The economieJohn Leys of the entire West Coast are tied together by refined oil products. West Coast agricultural products are shipped all over the world. Diesel fuel powers the ocean-going barges and ships that frequent the ports of Seattle, Tacoma, Olympia, Portland, the San Francisco Bay Area and Los Angeles.

According to the Energy Information Administration, Washington’s jet fuel consumption is one of the highest in the nation. Sea-Tac International Airport is in the midst of a huge expansion, as the natural jumping-off point for commercial and cargo flights to and from Asia. Washington’s multibillion-dollar aerospace industry is critically dependent not only on jet fuel but lubricants, plastics and other technology derived from or dependent on the petroleum industry.

Washington has two Air Force bases that use significant quantities of jet fuel to help protect our national security, not to mention the Army vehicles at Joint Base Lewis-McChord and naval facilities at Whidbey Island and Bremerton. Our Washington state ferry system is also the largest in the nation, and needs that low-sulfur crude oil to be refined into clean diesel fuel.

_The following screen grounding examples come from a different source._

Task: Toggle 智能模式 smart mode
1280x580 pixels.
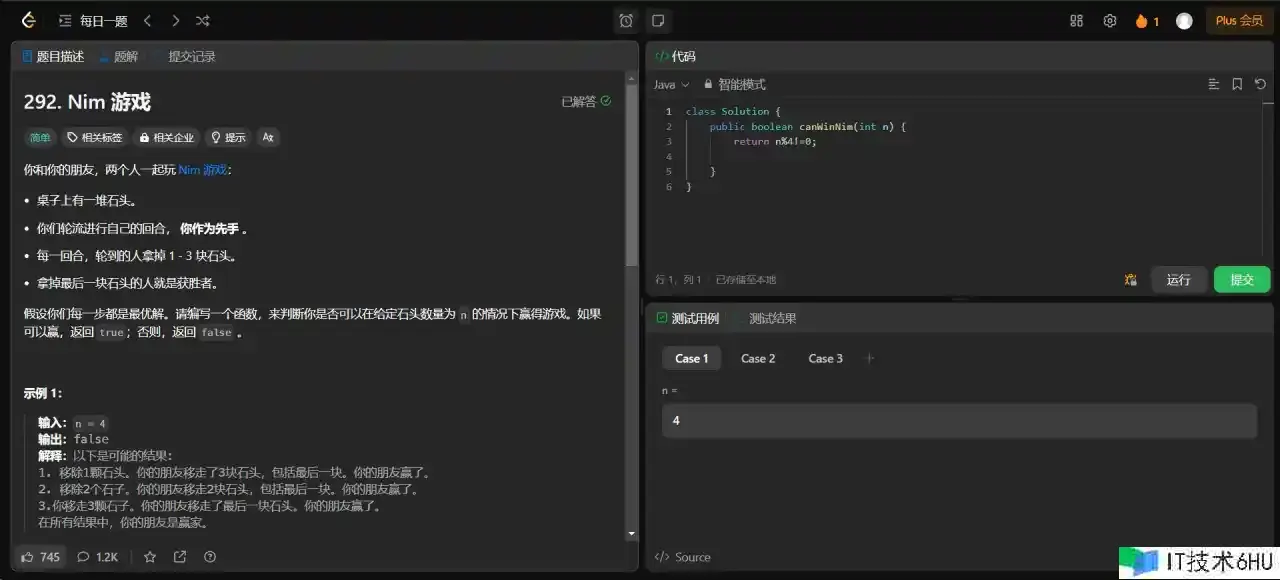Action: click(735, 85)
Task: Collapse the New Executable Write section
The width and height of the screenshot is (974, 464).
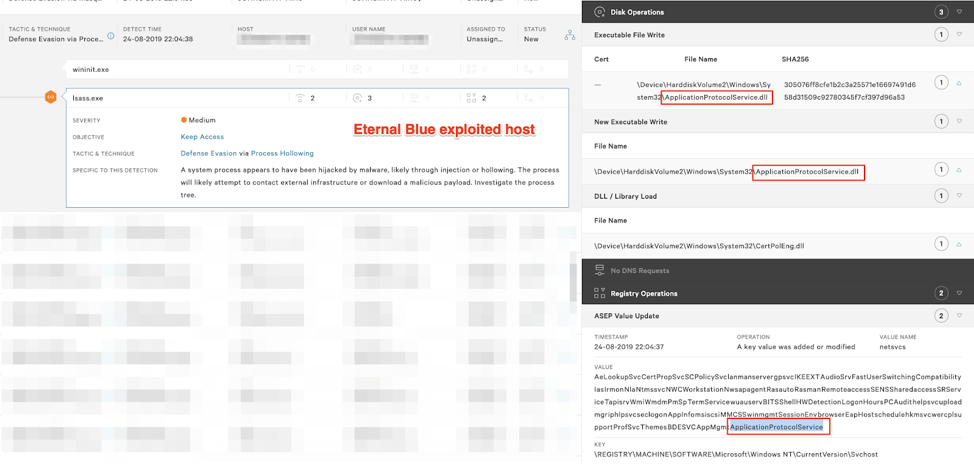Action: (x=960, y=121)
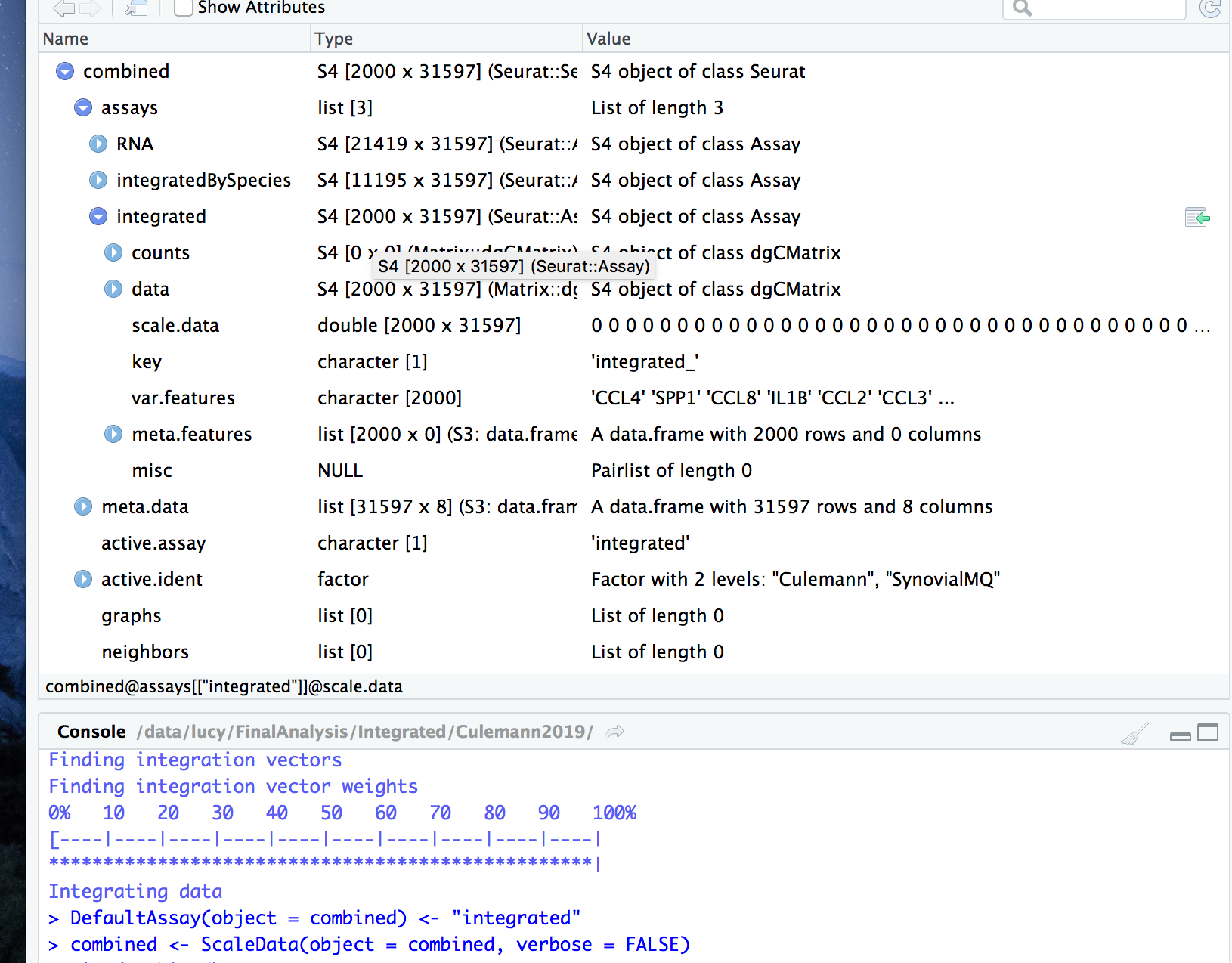Open object viewer in a new window
This screenshot has width=1232, height=963.
click(x=137, y=8)
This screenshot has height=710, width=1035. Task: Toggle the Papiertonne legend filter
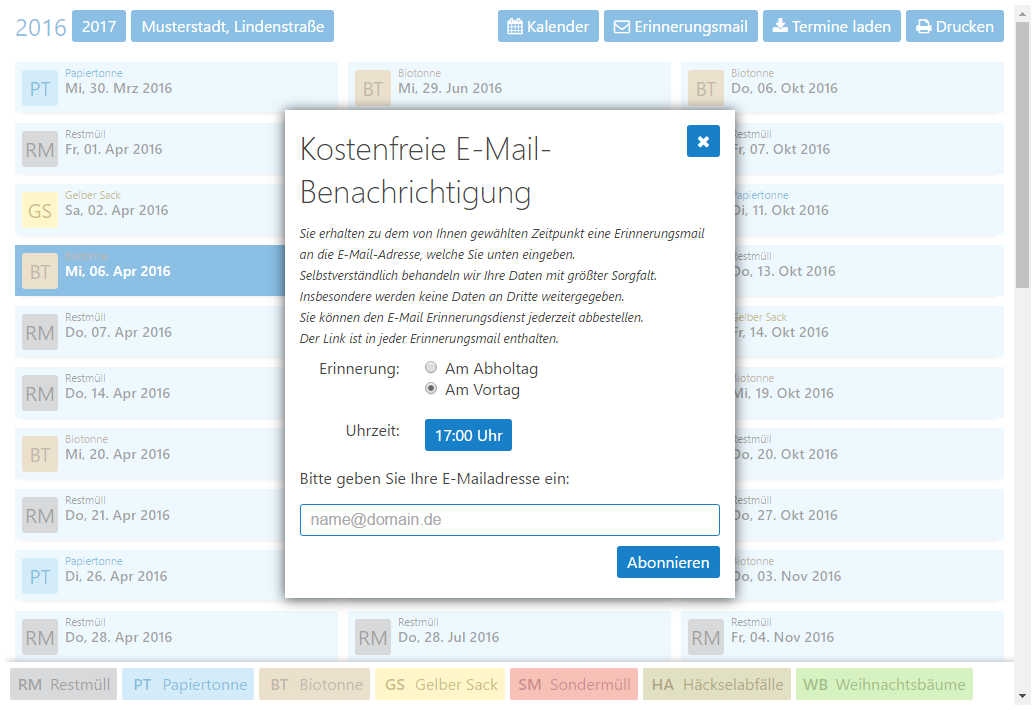[189, 685]
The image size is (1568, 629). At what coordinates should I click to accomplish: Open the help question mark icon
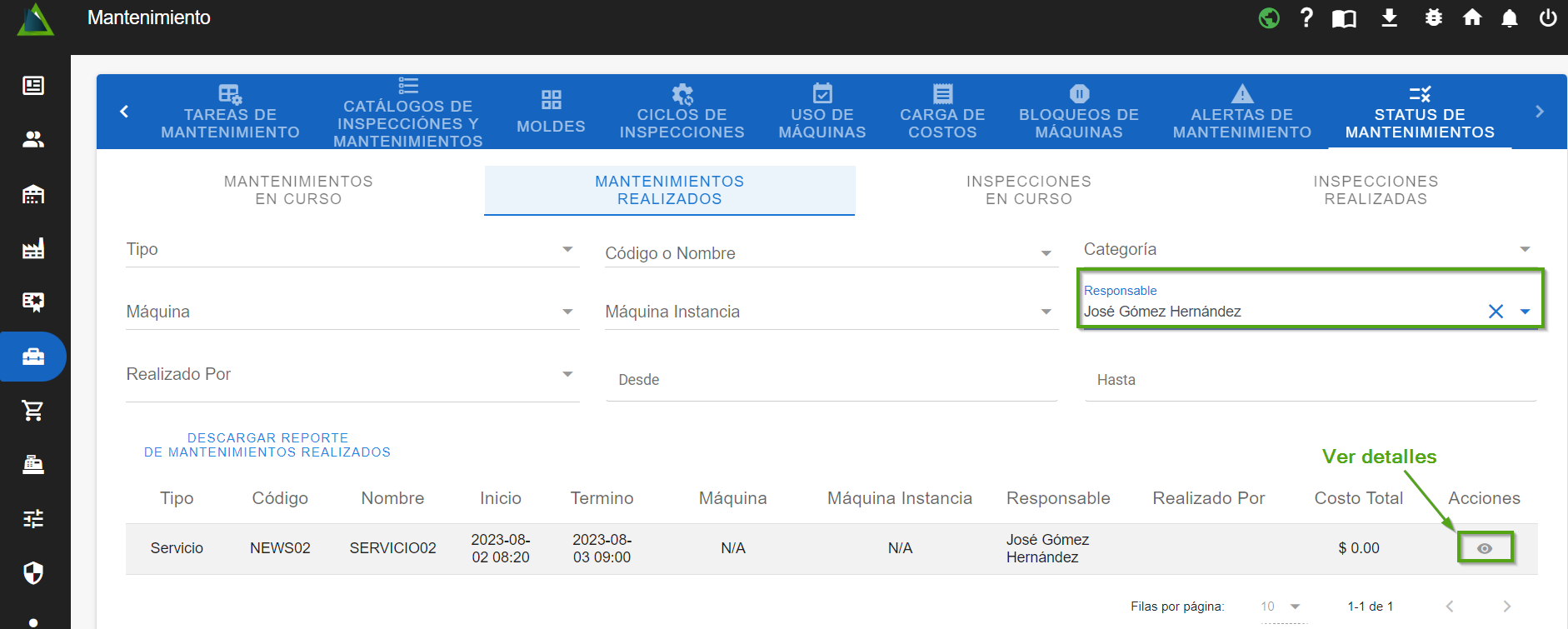pyautogui.click(x=1306, y=18)
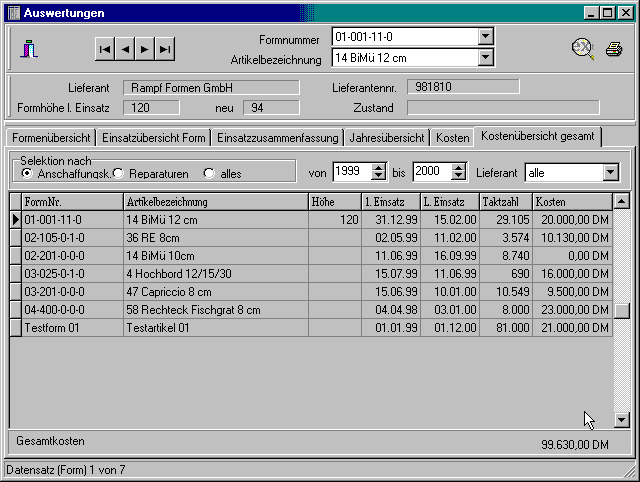Switch to the Jahresübersicht tab
This screenshot has height=482, width=640.
387,137
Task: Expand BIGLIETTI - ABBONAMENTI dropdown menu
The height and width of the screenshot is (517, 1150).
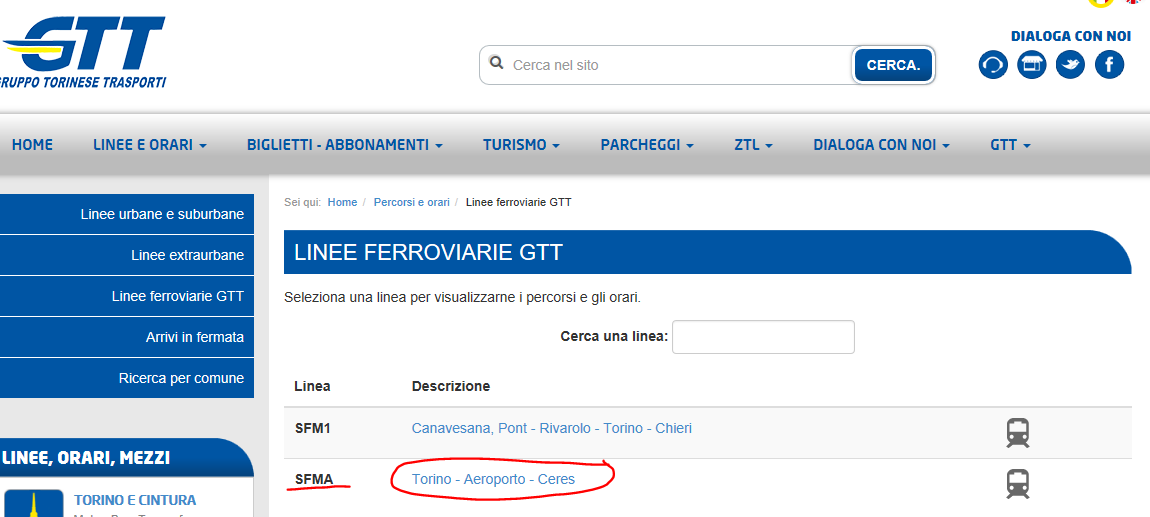Action: 344,145
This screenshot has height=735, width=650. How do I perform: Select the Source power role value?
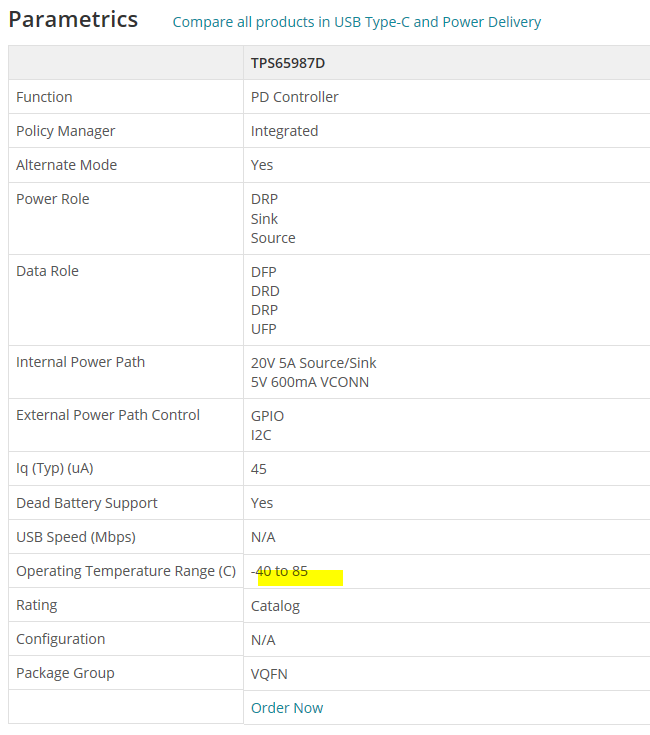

Additionally, the state ranked fifth in the nation in crude-oil-refining capacity in 2015. For more than three decades, the Port of Vancouver has safely been handling all types of refined oil products, with an impeccable safety record.

We can and do handle oil products safely. BNSF Railway, which will serve Vancouver Energy, reports that 99.99 percent of hazardous materials delivered by the company arrive without incident.

The economy of the entire West Coast will benefit from the proposed Vancouver terminal, and the project should be approved by the state Energy Facility Site Evaluation Council and Gov. Jay Inslee. My passengers and I will thank you.